How RAGA connects fossil fuel companies to AGs
To connect AGs with the priorities of donors, RAGA offers different tiers of access for different amounts of donations. “It’s not technically money laundering, but it has that appearance,” Graves said.
RAGA members who pay annual fees of $25,000 can help shape the organization’s legal strategy via “online RAGA briefing rooms,” for example. And members who pay more than $125,000 are given access to private meetings with attorney generals and invitations to in-person events with them, according to documents obtained by The New York Times in 2014.
In 2016, the Center for Media and Democracy obtained audio from one of those events. Titled “Climate Change Debate: How Speech is Being Stifled,” the session included former Alabama attorney general Luther Strange; AFPM president Chet Thompson;and noted fossil-funded climate denier Myron Ebell.
Together, they talked about the importance of protecting ExxonMobil from lawsuits like Honolulu’s. “We’re facing a coordinated campaign to demonize, weaken and try to destroy the industry,” Thompson said.
But Thompson also said stopping climate liability lawsuits would not be enough to protect the fossil fuel industry. What the industry really needed, he said, was protection from nearly all federal environmental regulation.
What followed was years of litigation led by Republican attorneys general against every environmental regulation worrying Thompson, and more.
RAGA’s goal: industry capture of the U.S. legal system
In 2021, 20 AGs sued the EPA to block its power plant emissions rules, which Thompson specifically called out in the panel. West Virginia v. EPA ultimately went to the Supreme Court, whose ruling significantly decreased the EPA’s authority to regulate emissions.

§ EXERCISE DIRECTIONS
List every person named in the passage on RAGA and fossil fuel companies, giving each name as the passage gives it.

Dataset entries
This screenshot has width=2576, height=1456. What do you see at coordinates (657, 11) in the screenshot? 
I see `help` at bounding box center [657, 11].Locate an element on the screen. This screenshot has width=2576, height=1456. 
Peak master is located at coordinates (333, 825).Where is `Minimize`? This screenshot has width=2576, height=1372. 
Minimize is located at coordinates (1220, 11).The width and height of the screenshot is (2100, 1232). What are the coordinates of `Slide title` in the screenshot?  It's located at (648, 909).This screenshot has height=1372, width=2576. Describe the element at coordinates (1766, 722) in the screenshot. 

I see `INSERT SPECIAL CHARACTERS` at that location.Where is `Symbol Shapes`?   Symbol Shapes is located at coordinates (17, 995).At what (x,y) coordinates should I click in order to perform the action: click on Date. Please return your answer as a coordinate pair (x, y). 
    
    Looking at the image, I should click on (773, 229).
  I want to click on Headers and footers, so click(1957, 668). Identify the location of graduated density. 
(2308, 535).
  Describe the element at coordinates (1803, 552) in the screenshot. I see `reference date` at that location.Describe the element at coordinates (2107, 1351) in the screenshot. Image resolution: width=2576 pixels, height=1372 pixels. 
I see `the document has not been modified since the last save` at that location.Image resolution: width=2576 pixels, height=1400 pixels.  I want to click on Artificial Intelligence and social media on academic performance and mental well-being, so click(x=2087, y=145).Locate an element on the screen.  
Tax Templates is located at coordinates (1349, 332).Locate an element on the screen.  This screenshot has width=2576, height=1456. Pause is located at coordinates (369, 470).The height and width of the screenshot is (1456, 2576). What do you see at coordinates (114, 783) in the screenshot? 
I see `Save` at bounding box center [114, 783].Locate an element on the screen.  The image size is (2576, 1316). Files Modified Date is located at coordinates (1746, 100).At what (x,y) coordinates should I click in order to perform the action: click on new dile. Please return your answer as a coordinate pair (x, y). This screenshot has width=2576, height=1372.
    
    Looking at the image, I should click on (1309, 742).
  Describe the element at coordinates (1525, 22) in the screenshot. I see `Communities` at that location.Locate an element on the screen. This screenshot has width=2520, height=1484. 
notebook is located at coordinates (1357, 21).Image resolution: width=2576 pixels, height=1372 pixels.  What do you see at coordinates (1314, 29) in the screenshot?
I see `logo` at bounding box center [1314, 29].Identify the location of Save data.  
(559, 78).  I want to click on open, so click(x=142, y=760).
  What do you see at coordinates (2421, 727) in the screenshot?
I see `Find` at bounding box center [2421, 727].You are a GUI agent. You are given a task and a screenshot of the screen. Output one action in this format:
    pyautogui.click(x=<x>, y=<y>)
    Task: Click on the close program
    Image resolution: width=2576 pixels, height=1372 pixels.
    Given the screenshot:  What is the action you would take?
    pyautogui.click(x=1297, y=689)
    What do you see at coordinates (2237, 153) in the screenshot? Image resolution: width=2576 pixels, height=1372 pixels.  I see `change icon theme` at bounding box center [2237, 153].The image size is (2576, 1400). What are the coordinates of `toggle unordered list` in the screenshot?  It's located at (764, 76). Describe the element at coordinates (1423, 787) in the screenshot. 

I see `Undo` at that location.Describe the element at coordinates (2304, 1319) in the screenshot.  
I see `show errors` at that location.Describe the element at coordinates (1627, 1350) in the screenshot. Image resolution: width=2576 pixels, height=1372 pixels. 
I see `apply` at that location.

§ ANSWER SPACE
Graves, Luther Strange, Chet Thompson, Myron Ebell